I read this post on Facebook and decided to ask Cody for permission to share it on my page. The reason I asked is because of his newfound perspective. Divorce not only sucks, but it’s one of the most painful experiences. After the dust settles, we have a much better perspective of how things happened and why. Cody’s post is his perspective and shares some truths that many others should hear. – Diana Acosta
Divorce sucks, again divorce sucks!!
Everybody knows that statement to be true. The heartache, the anger, the pain, but I’m finding out that it sucks on new levels long after the paperwork has been signed.
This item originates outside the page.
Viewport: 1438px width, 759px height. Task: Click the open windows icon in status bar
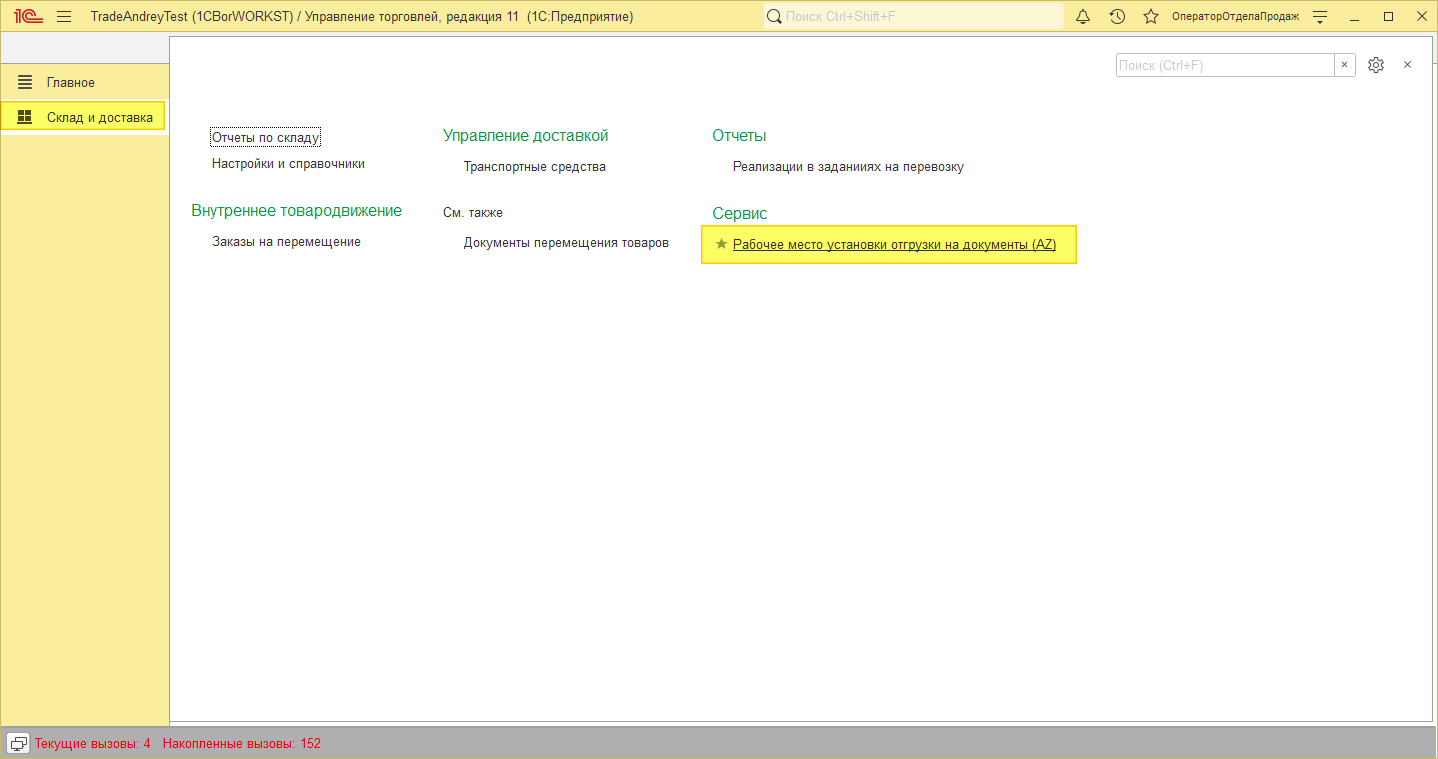[18, 743]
I believe that one of the reasons my wife ended our marriage was because I had lost my job, I was having a hard time finding a new one, and to her it looked like I wasn’t even trying. I know now that she was thinking out of her own desperation, and I don’t fault her for that. I have forgiven her of that.
The new pain that I’m finding out about is loneliness in success. Everything I said that I was, and everything that I promised her I would become is all starting to come true. Now that I’m starting to thrive in my professional life and have new successes I never thought I would have; instead of wanting to flaunt it in front of her I’m finding that I am feeling emptiness and sadness because I can’t share it with her.
Success is amazing, but success by yourself is empty and can cause an increase in loneliness at times.
At least it has for me.
Those who know me will tell me you’re not alone you have your daughter. They would be correct, I am blessed to have an amazing 11-year-old daughter. But sharing your success with a child is not the same as sharing your success with an equal and a partner.
I’ve always believed that one of the saddest scenes in a movie was in “The Pursuit of Happiness” with Will Smith. At the end when he finally becomes a broker and he runs out on the streets he has to celebrate all by himself.
Also I know that this is the enemy attacking me trying to knock me down in my success; but I also know that had we worked things out and saved our marriage the rewards together would be greater than the rewards alone.
Please, please, please, please,…….don’t take this post as seeking sympathy.
Quite the opposite. I am writing in hopes that it will help anyone who is going through a hard time in their marriage and is considering ending it. I pray that this will cause them to think twice, three times, four times, five times about not ending it. Please do whatever you can to save your marriage, to make your marriage great, to let your marriage shine for the glory of God.
Because the other side of divorce has so much more pain than you will ever realize while still in your marriage.
You can’t have a testimony unless you’ve gone through a test, and I believe God gives us a testimony in order to help other people.
I pray this small testimony will help someone to make a wise decision when it comes to their marriage and relationships.